Panie Tusk, panie Hołownia, niedługo się zobaczymy - stwierdził. Po chwili Mariusz Kamiński wsiadł do samochodu i odjechał sprzed aresztu w Radomiu.
Maciej Wąsik przebywał w placówce w Przytułach Starych. Tam decyzję o jego rychłym uwolnieniu przekazał były szef CBA Ernest Bejda. W pierwszych słowach, po wyjściu z zakładu karnego, Wąsik powiedział, że chce "bardzo podziękować".

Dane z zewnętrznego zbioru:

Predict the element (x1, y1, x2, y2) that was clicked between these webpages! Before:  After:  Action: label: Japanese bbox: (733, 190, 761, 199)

Czekałem na Was wszystkich pod moim oknem, żeby się z Wami pomodlić, żeby Was usłyszeć, żeby usłyszeć słowo nadziei, słowo pocieszenia. Bardzo Wam dziękuję za to, że tu byliście. Chciałem podziękować swojej żonie, która była silna jak lwica - mówił Maciej Wąsik. Polityk dziękował również m.in. "kolegom parlamentarzystom". Jak dodał, "często było mi zimno w celi, kiedy stałem przy otwartym oknie, a wam było ciepło na mrozie, na śniegu".
W Radomiu i Przytułach Starych demonstranci wznosili hasła: "ruda wrona orła nie pokona", "przyjdzie kara na Bodnara".
Przed Aresztem Śledczym w Radomiu i Zakładem Karnym w Przytułach Starych, gdzie przebywali Mariusz Kamiński i Maciej Wąsik, zgromadziły się tłumy ludzi. Demonstranci deklarowali, że będą tam czekać do momentu uwolnienia polityków PiS.
W Radomiu było około 300 osób - informował obecny tam dziennikarz RMF FM Michał Dobrołowicz. Tam od prawie dwóch tygodni przebywał polityk PiS, były szef Ministerstwa Spraw Wewnętrznych i Administracji Mariusz Kamiński.
Ten wieczór jest takim przełomem - mówił w rozmowie z naszym reporterem jeden z demonstrantów, po wypuszczeniu z zakładu Mariusza Kamińskiego. Jak z kolei powiedziała uczestniczka zgromadzenia, "teraz spodziewam się, żeby pan Kamiński doszedł do zdrowia".